▶ _WRITTEN PROBLEM_
Rewrite the data from the line with "At what coordinates" up to and including the line with "point(334,354)", keeping the requests. Shift every coordinate in the answers by -10, and leave the pictures out.

▶ _EXERCISE MATERIALS_
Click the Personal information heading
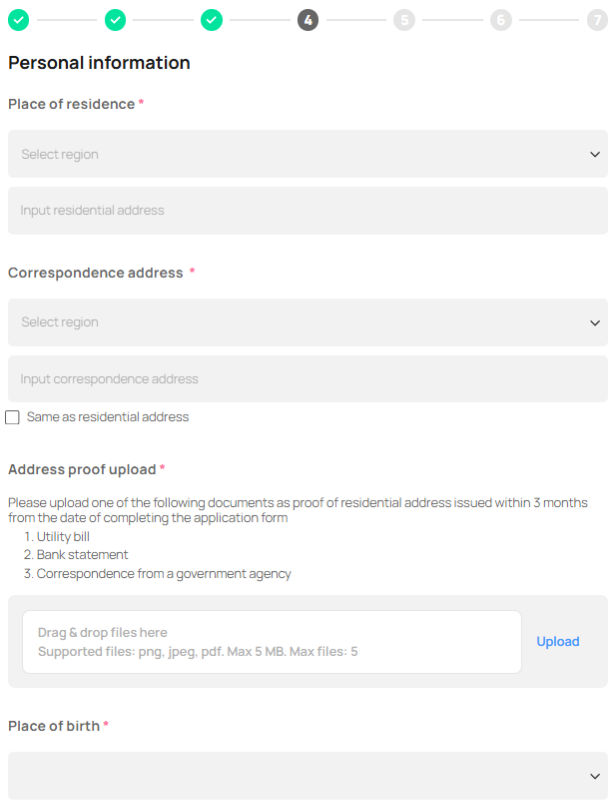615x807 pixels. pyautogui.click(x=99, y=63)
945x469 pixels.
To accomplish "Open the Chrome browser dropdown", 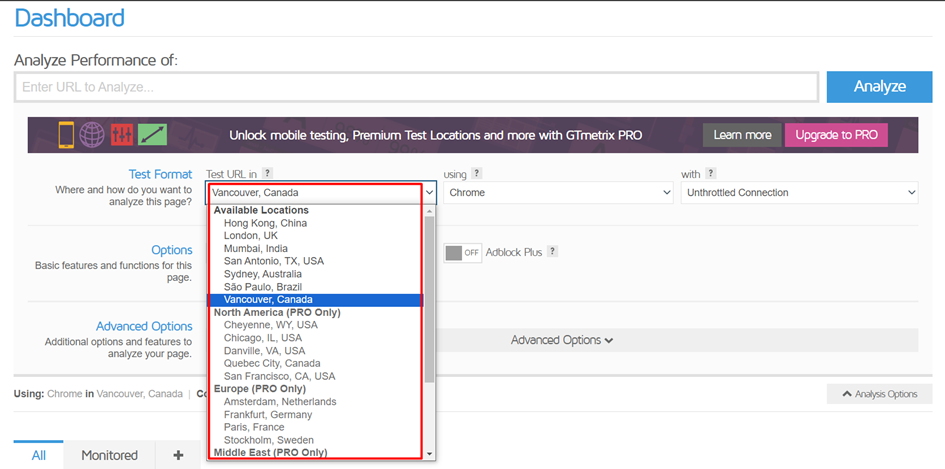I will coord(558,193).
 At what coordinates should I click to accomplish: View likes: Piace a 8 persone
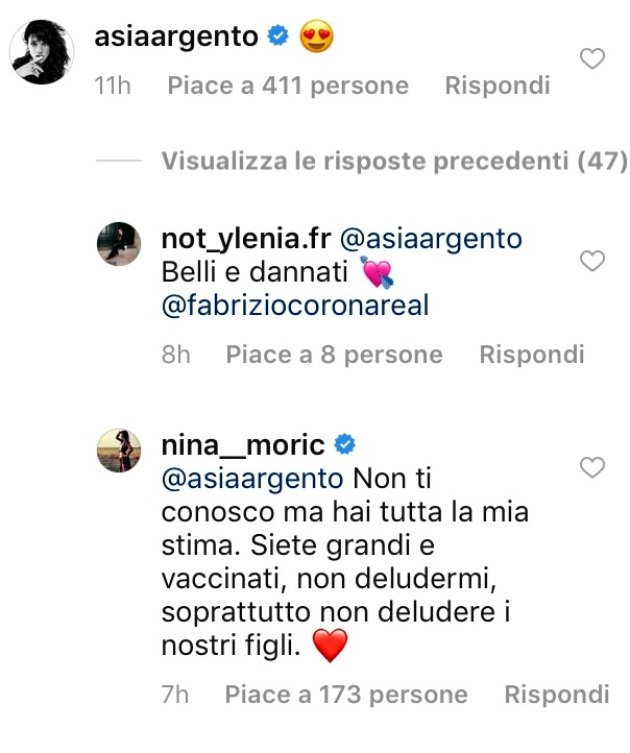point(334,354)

--

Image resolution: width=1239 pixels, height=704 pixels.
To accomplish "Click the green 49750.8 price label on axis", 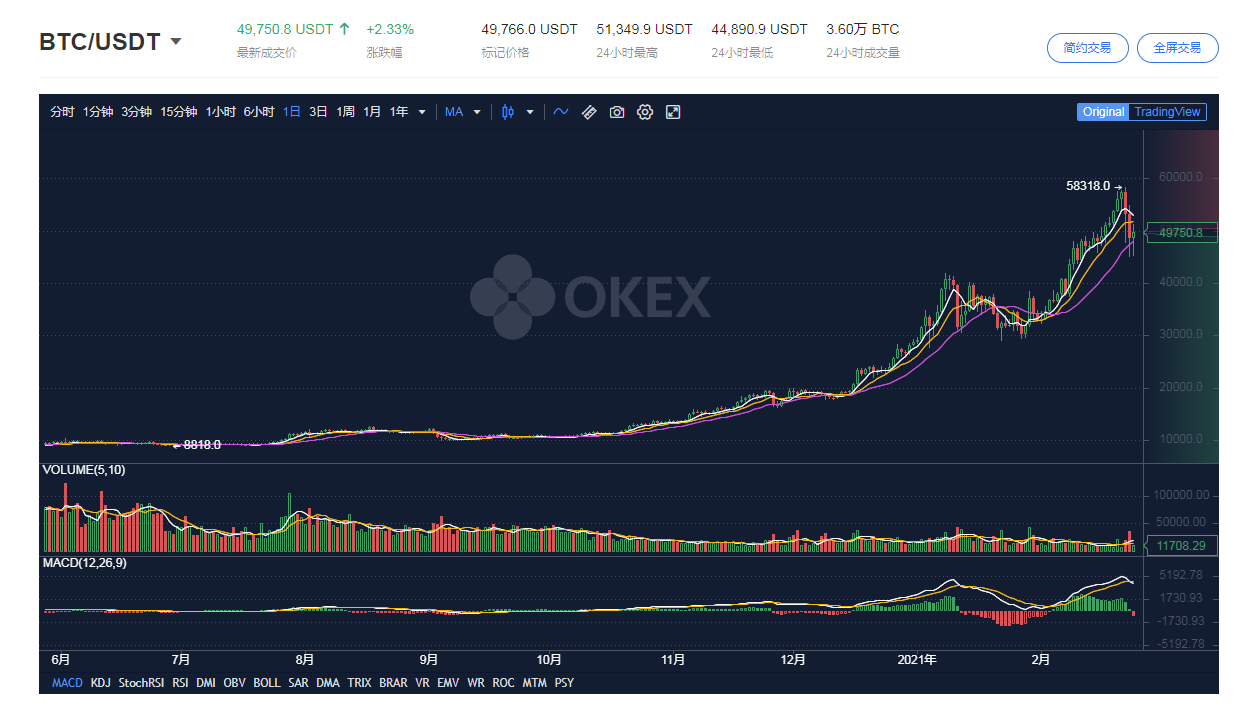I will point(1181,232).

▶ _ANSWER TO THE TASK_
 At what coordinates should I click to accomplish: View likes: Piace a 8 persone
point(324,344)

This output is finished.